* Task requirements:
If a line of the data below holds the string "chevron", copy it.
═══ Recorded information ═══
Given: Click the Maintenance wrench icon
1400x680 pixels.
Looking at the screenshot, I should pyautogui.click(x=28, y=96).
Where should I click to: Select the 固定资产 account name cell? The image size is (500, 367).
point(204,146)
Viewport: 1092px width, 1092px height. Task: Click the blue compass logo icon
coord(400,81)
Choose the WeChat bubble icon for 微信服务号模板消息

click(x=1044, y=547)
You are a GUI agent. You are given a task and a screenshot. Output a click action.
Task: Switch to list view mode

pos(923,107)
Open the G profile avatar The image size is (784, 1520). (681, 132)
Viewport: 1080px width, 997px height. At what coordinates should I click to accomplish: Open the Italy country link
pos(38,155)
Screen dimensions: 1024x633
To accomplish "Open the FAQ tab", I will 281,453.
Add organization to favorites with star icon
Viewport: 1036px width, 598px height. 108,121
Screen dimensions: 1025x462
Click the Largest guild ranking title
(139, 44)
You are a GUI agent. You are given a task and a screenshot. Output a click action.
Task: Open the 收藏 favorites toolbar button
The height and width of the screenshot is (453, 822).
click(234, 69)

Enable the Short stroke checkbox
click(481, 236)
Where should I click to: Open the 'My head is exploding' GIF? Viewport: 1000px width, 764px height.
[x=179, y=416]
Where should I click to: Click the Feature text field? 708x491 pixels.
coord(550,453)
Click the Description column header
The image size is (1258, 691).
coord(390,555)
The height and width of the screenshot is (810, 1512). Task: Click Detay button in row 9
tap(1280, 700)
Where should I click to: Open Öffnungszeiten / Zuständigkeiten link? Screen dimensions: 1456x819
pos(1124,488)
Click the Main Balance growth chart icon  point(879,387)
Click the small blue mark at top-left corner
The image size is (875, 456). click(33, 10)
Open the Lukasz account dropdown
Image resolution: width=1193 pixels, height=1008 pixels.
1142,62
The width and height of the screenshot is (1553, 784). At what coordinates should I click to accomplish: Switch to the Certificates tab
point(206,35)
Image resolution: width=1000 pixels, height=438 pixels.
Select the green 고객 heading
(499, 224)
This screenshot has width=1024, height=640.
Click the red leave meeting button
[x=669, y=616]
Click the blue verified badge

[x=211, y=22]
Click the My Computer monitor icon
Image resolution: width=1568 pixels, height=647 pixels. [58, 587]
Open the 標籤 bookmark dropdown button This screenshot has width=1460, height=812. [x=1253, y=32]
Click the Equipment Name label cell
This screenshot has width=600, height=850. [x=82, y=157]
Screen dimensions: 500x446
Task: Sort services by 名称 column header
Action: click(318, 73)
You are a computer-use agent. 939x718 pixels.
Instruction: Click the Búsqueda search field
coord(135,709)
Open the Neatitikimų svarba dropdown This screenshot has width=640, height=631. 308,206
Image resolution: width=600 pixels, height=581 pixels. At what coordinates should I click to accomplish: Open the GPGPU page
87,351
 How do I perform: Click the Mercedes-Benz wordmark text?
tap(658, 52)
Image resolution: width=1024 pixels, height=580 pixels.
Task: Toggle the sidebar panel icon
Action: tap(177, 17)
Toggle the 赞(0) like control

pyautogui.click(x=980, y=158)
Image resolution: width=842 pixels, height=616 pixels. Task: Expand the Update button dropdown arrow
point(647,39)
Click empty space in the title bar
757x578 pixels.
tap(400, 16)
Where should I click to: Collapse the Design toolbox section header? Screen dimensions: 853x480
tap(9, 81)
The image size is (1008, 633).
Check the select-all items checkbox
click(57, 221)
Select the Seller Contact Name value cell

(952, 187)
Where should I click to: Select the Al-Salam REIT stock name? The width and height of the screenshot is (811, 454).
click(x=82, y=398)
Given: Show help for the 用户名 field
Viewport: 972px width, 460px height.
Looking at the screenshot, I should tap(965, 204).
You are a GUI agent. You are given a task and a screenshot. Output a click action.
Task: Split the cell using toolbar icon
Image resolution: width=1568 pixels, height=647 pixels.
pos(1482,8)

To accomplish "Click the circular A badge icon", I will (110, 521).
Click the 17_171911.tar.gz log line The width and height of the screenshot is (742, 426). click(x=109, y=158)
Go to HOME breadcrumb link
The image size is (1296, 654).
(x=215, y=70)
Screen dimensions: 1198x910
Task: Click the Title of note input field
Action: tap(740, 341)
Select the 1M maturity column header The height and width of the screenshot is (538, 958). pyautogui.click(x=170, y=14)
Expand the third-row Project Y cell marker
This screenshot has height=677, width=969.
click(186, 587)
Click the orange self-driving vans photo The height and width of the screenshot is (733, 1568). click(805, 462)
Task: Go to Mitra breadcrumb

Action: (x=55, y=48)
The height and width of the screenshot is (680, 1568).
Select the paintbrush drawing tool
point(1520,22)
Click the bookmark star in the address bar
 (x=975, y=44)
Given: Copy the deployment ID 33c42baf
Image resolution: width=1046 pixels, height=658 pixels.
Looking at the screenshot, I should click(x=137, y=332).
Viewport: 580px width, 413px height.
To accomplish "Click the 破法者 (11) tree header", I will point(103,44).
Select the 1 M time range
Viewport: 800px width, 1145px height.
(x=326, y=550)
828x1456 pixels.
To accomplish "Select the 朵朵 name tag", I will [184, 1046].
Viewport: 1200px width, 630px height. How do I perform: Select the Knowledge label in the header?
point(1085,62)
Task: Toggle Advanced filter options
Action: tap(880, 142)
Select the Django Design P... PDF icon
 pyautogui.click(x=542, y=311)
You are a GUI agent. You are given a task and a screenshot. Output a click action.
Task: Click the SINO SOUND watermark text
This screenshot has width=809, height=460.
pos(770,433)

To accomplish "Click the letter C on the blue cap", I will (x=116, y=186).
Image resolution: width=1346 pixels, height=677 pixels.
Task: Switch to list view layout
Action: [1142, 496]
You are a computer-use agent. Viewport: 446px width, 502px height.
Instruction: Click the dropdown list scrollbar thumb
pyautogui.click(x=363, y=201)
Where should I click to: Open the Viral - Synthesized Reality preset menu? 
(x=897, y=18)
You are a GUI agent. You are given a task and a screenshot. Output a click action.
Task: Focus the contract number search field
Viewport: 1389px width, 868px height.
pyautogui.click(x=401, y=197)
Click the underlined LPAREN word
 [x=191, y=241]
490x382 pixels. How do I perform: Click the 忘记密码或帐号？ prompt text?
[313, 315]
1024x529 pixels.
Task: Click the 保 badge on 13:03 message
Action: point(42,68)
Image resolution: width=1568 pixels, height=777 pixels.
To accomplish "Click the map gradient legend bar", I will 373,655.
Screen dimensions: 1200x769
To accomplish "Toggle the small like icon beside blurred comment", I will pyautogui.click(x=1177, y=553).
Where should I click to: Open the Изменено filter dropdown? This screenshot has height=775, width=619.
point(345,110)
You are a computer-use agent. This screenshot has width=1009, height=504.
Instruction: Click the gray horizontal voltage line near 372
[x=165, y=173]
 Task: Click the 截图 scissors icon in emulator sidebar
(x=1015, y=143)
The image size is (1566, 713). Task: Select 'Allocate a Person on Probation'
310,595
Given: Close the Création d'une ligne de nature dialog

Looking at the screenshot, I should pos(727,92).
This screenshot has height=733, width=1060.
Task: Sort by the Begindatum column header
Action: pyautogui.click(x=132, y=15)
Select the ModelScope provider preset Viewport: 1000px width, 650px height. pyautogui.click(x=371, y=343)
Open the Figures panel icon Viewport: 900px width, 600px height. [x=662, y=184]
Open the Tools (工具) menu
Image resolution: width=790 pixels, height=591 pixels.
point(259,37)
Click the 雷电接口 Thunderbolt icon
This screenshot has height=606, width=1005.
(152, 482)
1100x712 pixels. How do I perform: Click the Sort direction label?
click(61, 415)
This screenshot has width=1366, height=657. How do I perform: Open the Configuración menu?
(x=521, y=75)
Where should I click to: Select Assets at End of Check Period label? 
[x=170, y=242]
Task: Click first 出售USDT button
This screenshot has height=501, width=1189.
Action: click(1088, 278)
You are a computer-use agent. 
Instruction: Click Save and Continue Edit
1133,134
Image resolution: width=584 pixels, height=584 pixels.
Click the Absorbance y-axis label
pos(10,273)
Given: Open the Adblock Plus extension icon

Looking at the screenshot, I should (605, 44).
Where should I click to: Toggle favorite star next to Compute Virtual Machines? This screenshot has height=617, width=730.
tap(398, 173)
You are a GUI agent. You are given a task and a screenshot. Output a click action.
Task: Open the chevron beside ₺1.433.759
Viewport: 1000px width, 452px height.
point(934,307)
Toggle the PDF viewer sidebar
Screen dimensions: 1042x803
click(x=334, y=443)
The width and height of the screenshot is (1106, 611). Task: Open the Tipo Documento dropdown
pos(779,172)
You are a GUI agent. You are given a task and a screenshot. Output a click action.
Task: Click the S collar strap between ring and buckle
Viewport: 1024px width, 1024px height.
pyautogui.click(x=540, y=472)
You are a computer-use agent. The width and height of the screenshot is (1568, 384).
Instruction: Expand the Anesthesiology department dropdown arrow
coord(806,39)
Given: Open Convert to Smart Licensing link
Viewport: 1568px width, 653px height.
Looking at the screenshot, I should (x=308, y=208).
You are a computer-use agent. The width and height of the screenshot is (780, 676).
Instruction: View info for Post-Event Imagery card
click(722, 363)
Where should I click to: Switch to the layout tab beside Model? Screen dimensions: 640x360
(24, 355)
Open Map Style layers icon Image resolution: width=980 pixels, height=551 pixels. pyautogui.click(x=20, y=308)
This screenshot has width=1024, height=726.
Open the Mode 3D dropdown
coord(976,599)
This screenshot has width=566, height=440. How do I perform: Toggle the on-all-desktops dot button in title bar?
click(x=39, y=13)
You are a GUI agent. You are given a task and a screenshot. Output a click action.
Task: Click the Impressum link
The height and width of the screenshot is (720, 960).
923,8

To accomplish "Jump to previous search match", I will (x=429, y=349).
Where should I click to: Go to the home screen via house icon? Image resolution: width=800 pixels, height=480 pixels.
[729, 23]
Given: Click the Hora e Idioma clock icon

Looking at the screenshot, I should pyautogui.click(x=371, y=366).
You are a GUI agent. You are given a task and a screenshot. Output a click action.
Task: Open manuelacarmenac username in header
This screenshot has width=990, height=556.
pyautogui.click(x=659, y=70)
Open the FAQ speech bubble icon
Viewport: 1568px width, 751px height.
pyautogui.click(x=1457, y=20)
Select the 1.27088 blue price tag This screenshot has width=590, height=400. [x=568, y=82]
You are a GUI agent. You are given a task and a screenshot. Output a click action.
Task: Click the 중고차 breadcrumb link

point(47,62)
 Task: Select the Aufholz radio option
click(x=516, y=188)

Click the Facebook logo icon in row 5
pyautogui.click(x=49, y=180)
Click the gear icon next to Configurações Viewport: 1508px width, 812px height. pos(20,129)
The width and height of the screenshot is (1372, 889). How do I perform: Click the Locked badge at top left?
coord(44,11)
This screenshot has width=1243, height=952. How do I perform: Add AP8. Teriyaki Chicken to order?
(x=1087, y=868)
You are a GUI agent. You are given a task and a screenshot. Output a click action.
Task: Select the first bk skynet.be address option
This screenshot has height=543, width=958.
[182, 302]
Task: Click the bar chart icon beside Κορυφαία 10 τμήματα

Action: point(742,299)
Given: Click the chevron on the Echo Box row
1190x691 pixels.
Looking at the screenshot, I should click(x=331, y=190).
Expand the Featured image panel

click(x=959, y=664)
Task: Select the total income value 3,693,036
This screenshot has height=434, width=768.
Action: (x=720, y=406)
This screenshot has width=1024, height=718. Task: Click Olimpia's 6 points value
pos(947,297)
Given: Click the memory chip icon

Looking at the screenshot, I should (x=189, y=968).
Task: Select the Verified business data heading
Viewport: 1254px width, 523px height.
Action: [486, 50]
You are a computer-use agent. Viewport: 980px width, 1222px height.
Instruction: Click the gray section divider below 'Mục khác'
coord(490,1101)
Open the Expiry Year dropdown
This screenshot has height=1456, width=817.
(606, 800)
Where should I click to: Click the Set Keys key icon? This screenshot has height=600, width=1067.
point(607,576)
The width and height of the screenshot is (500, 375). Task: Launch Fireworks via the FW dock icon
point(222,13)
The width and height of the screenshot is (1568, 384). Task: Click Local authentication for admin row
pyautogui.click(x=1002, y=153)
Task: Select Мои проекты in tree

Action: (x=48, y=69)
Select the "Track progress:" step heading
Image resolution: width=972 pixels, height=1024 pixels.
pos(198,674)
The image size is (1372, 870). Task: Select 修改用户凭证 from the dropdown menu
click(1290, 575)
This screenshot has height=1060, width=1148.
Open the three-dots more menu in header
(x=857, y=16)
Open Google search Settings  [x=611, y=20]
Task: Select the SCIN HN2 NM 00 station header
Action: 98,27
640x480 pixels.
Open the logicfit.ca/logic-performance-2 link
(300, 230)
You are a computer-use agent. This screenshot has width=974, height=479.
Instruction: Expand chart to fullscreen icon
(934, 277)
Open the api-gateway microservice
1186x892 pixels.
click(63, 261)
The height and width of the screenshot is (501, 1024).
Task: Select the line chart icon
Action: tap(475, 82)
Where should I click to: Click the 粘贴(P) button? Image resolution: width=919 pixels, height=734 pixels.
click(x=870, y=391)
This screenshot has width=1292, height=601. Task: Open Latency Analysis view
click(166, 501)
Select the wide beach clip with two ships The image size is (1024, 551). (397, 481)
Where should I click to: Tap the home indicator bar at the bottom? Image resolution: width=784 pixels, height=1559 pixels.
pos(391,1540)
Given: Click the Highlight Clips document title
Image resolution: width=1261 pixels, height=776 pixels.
═══
* Expected answer:
Task: Open the chevron beside ₺1.433.759
Given: Click the chevron on the Echo Box row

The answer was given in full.